• Stated exercise
Format these lines as a JSON list of strings, one string per line, with blank lines omitted. Apply this to all of the data.

• Given data
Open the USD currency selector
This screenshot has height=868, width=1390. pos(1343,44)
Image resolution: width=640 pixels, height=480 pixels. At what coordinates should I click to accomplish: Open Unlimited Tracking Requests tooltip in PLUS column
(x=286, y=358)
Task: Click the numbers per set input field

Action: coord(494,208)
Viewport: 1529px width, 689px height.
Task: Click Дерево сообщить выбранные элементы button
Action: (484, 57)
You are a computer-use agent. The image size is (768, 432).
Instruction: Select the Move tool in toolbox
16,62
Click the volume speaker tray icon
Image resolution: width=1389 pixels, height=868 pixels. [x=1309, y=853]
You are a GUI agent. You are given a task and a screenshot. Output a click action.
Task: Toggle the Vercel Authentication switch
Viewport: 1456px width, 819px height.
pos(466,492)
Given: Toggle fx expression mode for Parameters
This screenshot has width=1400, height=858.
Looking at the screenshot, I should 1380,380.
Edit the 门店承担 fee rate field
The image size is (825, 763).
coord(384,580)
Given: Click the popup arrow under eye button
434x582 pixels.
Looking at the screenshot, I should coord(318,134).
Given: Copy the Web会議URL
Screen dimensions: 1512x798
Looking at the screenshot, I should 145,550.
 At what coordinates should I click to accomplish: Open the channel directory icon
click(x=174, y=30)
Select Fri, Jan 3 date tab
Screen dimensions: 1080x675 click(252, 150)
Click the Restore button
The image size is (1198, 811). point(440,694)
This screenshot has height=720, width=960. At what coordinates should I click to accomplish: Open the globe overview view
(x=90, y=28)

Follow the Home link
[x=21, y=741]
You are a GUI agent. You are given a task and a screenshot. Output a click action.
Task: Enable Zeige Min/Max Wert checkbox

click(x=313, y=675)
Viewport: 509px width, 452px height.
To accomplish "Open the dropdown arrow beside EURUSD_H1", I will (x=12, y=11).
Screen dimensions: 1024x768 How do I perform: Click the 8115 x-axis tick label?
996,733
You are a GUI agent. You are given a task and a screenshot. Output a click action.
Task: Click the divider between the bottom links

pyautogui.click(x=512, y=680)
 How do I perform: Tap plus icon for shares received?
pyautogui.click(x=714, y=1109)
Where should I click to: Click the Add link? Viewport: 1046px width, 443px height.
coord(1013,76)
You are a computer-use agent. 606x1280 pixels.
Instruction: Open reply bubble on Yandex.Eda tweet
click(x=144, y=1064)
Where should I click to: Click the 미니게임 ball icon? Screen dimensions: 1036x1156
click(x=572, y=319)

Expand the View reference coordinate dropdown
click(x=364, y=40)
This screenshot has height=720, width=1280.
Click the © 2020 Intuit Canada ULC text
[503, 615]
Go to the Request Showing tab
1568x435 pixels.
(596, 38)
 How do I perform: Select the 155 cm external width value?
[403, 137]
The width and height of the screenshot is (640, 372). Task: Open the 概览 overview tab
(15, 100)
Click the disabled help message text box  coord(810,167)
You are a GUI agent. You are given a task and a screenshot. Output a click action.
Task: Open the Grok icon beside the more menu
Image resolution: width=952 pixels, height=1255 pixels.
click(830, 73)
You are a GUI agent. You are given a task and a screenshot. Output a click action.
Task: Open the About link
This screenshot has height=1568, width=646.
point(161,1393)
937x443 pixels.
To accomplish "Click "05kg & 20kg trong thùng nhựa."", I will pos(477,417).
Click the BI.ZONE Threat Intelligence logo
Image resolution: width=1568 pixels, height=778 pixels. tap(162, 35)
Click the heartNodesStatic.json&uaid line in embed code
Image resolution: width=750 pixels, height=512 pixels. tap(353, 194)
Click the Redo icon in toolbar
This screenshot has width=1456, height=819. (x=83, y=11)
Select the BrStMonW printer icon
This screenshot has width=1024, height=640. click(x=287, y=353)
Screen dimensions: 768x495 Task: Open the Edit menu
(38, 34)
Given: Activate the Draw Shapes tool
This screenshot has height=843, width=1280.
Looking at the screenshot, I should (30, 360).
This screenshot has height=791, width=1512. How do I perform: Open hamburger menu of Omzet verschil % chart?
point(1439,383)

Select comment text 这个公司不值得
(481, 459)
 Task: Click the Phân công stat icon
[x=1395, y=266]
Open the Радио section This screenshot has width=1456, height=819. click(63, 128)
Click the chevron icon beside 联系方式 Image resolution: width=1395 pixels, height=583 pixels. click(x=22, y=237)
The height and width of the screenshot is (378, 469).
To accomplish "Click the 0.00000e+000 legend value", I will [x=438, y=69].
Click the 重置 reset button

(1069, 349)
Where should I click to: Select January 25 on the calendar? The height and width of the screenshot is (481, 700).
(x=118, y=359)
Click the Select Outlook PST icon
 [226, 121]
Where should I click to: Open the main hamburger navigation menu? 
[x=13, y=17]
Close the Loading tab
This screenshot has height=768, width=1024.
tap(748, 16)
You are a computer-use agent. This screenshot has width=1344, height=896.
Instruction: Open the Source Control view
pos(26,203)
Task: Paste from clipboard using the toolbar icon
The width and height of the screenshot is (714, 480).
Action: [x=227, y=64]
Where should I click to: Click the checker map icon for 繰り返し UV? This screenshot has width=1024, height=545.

• Task result
[
  "Open the USD currency selector",
  "This screenshot has height=868, width=1390. pos(1343,44)",
  "Image resolution: width=640 pixels, height=480 pixels. At what coordinates should I click to accomplish: Open Unlimited Tracking Requests tooltip in PLUS column",
  "(x=286, y=358)",
  "Task: Click the numbers per set input field",
  "Action: coord(494,208)",
  "Viewport: 1529px width, 689px height.",
  "Task: Click Дерево сообщить выбранные элементы button",
  "Action: (484, 57)",
  "You are a computer-use agent. The image size is (768, 432).",
  "Instruction: Select the Move tool in toolbox",
  "16,62",
  "Click the volume speaker tray icon",
  "Image resolution: width=1389 pixels, height=868 pixels. [x=1309, y=853]",
  "You are a GUI agent. You are given a task and a screenshot. Output a click action.",
  "Task: Toggle the Vercel Authentication switch",
  "Viewport: 1456px width, 819px height.",
  "pos(466,492)",
  "Given: Toggle fx expression mode for Parameters",
  "This screenshot has width=1400, height=858.",
  "Looking at the screenshot, I should 1380,380.",
  "Edit the 门店承担 fee rate field",
  "The image size is (825, 763).",
  "coord(384,580)",
  "Given: Click the popup arrow under eye button",
  "434x582 pixels.",
  "Looking at the screenshot, I should coord(318,134).",
  "Given: Copy the Web会議URL",
  "Screen dimensions: 1512x798",
  "Looking at the screenshot, I should 145,550.",
  " At what coordinates should I click to accomplish: Open the channel directory icon",
  "click(x=174, y=30)",
  "Select Fri, Jan 3 date tab",
  "Screen dimensions: 1080x675 click(252, 150)",
  "Click the Restore button",
  "The image size is (1198, 811). point(440,694)",
  "This screenshot has height=720, width=960. At what coordinates should I click to accomplish: Open the globe overview view",
  "(x=90, y=28)",
  "Follow the Home link",
  "[x=21, y=741]",
  "You are a GUI agent. You are given a task and a screenshot. Output a click action.",
  "Task: Enable Zeige Min/Max Wert checkbox",
  "click(x=313, y=675)",
  "Viewport: 509px width, 452px height.",
  "To accomplish \"Open the dropdown arrow beside EURUSD_H1\", I will (x=12, y=11).",
  "Screen dimensions: 1024x768 How do I perform: Click the 8115 x-axis tick label?",
  "996,733",
  "You are a GUI agent. You are given a task and a screenshot. Output a click action.",
  "Task: Click the divider between the bottom links",
  "pyautogui.click(x=512, y=680)",
  " How do I perform: Tap plus icon for shares received?",
  "pyautogui.click(x=714, y=1109)",
  "Where should I click to: Click the Add link? Viewport: 1046px width, 443px height.",
  "coord(1013,76)",
  "You are a computer-use agent. 606x1280 pixels.",
  "Instruction: Open reply bubble on Yandex.Eda tweet",
  "click(x=144, y=1064)",
  "Where should I click to: Click the 미니게임 ball icon? Screen dimensions: 1036x1156",
  "click(x=572, y=319)",
  "Expand the View reference coordinate dropdown",
  "click(x=364, y=40)",
  "This screenshot has height=720, width=1280.",
  "Click the © 2020 Intuit Canada ULC text",
  "[503, 615]",
  "Go to the Request Showing tab",
  "1568x435 pixels.",
  "(596, 38)",
  " How do I perform: Select the 155 cm external width value?",
  "[403, 137]",
  "The width and height of the screenshot is (640, 372). Task: Open the 概览 overview tab",
  "(15, 100)",
  "Click the disabled help message text box  coord(810,167)",
  "You are a GUI agent. You are given a task and a screenshot. Output a click action.",
  "Task: Open the Grok icon beside the more menu",
  "Image resolution: width=952 pixels, height=1255 pixels.",
  "click(830, 73)",
  "You are a GUI agent. You are given a task and a screenshot. Output a click action.",
  "Task: Open the About link",
  "This screenshot has height=1568, width=646.",
  "point(161,1393)",
  "937x443 pixels.",
  "To accomplish \"Click \"05kg & 20kg trong thùng nhựa.\"\", I will pos(477,417).",
  "Click the BI.ZONE Threat Intelligence logo",
  "Image resolution: width=1568 pixels, height=778 pixels. tap(162, 35)",
  "Click the heartNodesStatic.json&uaid line in embed code",
  "Image resolution: width=750 pixels, height=512 pixels. tap(353, 194)",
  "Click the Redo icon in toolbar",
  "This screenshot has width=1456, height=819. (x=83, y=11)",
  "Select the BrStMonW printer icon",
  "This screenshot has width=1024, height=640. click(x=287, y=353)",
  "Screen dimensions: 768x495 Task: Open the Edit menu",
  "(38, 34)",
  "Given: Activate the Draw Shapes tool",
  "This screenshot has height=843, width=1280.",
  "Looking at the screenshot, I should (30, 360).",
  "This screenshot has height=791, width=1512. How do I perform: Open hamburger menu of Omzet verschil % chart?",
  "point(1439,383)",
  "Select comment text 这个公司不值得",
  "(481, 459)",
  " Task: Click the Phân công stat icon",
  "[x=1395, y=266]",
  "Open the Радио section This screenshot has width=1456, height=819. click(63, 128)",
  "Click the chevron icon beside 联系方式 Image resolution: width=1395 pixels, height=583 pixels. click(x=22, y=237)",
  "The height and width of the screenshot is (378, 469).",
  "To accomplish \"Click the 0.00000e+000 legend value\", I will [x=438, y=69].",
  "Click the 重置 reset button",
  "(1069, 349)",
  "Where should I click to: Select January 25 on the calendar? The height and width of the screenshot is (481, 700).",
  "(x=118, y=359)",
  "Click the Select Outlook PST icon",
  " [226, 121]",
  "Where should I click to: Open the main hamburger navigation menu? ",
  "[x=13, y=17]",
  "Close the Loading tab",
  "This screenshot has height=768, width=1024.",
  "tap(748, 16)",
  "You are a computer-use agent. This screenshot has width=1344, height=896.",
  "Instruction: Open the Source Control view",
  "pos(26,203)",
  "Task: Paste from clipboard using the toolbar icon",
  "The width and height of the screenshot is (714, 480).",
  "Action: [x=227, y=64]",
  "Where should I click to: Click the checker map icon for 繰り返し UV? This screenshot has width=1024, height=545."
]